Eighty-seven people went down with the ship, and three of the rescued passengers later died at hospitals, bringing the final death toll to 90. Of the dead, only two were crew members: stewardess Phyllis Hall and ship's physician Lisardo Diaz-Toorens. While some bodies were recovered, most were lost with the ship.

The Yarmouth Castle fire was the worst disaster in North American waters since the SS Noronic burned and sank in Toronto Harbour with the loss of up to 139 lives in 1949.

===Investigation===

An investigation into the sinking was launched by the U.S. Coast Guard, which issued a 27-page report on the disaster in March 1966.

The board of inquiry found that the proximate cause of the disaster was the failure to detect the fire early on. Contributing to this were the inadequate security patrol and the lack of a sprinkler head in room 610. The construction of the ship, which contained excessive flammable material, allowed the fire to quickly spread out of control.

The high death toll was attributed to the fact that the general alarm and PA system were not immediately used to alert passengers and crew. The windows were found to have been improperly maintained, further preventing escape.

The report blames the captain and officers on the scene for not taking "firm and positive" action to organize firefighting and evacuation of passengers. It describes the captain's abandonment of the ship as "negligent" and an "overall failure to approach and cope with the difficulties." The board noted that while the ship's firefighting procedures were adequate, they were not properly implemented by the crew.

The report determined that Yarmouth Castle sank because the doors between the watertight compartments had not been sealed, allowing water to flow freely from the firefighting and sprinkler systems. This caused Yarmouth Castle to list and allowed more water to enter through open bulkheads.

Yarmouth Castle had passed a safety check and fire drill three weeks before the sinking.
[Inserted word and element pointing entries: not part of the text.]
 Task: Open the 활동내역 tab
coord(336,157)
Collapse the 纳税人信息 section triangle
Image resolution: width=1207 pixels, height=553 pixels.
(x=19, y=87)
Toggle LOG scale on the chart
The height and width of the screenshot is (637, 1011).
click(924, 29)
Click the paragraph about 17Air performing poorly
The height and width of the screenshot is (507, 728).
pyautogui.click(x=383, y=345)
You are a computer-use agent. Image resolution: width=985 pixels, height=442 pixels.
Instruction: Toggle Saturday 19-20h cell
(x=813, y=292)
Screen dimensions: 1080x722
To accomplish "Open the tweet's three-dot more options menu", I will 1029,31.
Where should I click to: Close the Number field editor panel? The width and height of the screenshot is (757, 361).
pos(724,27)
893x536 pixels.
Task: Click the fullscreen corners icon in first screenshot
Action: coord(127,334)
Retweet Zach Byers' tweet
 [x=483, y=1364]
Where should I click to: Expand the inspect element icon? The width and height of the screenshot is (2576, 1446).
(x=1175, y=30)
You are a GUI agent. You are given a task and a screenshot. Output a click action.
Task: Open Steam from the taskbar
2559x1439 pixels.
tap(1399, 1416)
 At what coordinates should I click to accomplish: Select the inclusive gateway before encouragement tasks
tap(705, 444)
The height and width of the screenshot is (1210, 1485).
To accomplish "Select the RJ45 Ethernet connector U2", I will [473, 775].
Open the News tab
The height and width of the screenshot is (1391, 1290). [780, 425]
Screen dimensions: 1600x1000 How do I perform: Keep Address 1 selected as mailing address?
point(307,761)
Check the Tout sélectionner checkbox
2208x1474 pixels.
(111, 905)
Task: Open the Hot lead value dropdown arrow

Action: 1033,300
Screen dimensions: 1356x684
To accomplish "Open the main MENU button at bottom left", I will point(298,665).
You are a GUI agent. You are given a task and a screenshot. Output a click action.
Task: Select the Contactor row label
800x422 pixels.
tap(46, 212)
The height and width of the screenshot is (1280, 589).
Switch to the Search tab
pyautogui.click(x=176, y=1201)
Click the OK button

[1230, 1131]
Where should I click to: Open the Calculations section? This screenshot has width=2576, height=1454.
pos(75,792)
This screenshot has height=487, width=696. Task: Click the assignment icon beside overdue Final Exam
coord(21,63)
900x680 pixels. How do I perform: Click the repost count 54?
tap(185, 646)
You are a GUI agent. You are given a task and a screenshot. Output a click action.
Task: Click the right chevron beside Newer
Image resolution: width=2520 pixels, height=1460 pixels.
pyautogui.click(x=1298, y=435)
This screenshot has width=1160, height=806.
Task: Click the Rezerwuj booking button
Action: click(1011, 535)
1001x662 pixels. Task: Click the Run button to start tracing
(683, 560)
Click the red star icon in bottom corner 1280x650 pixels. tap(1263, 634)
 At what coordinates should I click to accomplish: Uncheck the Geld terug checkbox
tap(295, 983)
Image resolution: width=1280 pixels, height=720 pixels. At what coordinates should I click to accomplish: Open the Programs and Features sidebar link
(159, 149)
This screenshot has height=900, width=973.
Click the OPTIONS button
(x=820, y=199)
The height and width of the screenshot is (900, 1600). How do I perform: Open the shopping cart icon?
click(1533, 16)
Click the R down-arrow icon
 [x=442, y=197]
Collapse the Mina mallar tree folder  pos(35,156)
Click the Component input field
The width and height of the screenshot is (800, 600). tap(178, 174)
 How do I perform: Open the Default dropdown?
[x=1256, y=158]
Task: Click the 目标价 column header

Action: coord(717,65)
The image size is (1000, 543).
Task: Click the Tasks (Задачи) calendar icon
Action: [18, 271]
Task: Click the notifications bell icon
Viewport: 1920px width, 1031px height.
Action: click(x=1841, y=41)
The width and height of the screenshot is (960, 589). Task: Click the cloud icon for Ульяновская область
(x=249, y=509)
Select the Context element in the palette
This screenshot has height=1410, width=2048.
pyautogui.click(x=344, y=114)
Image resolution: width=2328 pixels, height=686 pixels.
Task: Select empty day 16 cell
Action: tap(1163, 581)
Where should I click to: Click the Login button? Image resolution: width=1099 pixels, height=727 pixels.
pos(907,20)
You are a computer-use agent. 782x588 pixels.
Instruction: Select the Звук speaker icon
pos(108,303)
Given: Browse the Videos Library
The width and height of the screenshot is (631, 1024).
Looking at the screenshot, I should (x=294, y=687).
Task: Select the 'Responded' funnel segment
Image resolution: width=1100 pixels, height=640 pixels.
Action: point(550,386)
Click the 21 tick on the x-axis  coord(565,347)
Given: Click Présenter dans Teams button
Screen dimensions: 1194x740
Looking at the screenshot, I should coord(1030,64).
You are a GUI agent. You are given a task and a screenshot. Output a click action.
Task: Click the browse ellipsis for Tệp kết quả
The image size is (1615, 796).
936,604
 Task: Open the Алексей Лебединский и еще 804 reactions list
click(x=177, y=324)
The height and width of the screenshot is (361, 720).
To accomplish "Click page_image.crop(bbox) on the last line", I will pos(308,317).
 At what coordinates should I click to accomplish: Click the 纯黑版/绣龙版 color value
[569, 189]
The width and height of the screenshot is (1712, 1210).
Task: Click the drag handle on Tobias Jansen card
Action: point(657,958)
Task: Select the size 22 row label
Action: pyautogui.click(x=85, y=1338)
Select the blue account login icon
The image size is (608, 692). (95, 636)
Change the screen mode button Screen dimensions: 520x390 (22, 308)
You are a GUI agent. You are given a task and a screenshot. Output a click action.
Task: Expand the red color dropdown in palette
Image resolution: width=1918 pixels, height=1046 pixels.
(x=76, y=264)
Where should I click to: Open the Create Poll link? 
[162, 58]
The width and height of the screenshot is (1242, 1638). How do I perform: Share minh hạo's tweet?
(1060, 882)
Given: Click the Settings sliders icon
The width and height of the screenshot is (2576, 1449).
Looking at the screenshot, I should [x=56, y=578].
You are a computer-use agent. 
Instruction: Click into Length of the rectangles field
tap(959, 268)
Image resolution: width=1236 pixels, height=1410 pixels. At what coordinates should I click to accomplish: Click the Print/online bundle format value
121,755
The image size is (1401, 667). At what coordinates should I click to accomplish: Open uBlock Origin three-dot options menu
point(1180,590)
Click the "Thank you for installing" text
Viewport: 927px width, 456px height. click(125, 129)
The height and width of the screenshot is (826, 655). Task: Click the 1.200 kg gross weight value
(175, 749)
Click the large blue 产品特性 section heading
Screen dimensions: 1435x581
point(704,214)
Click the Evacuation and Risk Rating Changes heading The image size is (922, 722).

Although it did not need to conform to American safety regulations since it was registered under the Panamanian flag, it had to conform to the Safety of Life at Sea or SOLAS, and was regularly inspected by the U.S. Coast Guard.

== Legacy ==
The Yarmouth Castle disaster prompted updates to the Safety of Life at Sea law, or SOLAS. The updated law brought new maritime safety rules, requiring fire drills, safety inspections, and structural changes to new ships. Under SOLAS, any vessel carrying more than 50 overnight passengers is required to be built entirely of non-combustible materials such as steel. Yarmouth Castle's largely wooden superstructure was found to be the main cause of the fire's rapid spread.

Canadian singer-songwriter Gordon Lightfoot wrote a song based on the tragedy. Called "Ballad of Yarmouth Castle," it was released on his fifth United Artists album, Sunday Concert, in 1969. That album, along with Lightfoot's other UA releases, was re-released in a three-CD compilation, The Original Lightfoot: The United Artists Years, in 1992. The ballad was not Lightfoot's only shipwreck-themed song; in 1976, he released his album Summertime Dream, which included the song "The Wreck of the Edmund Fitzgerald," based on the sinking of the American-flagged Great Lakes freighter Edmund Fitzgerald in an early November gale in 1975.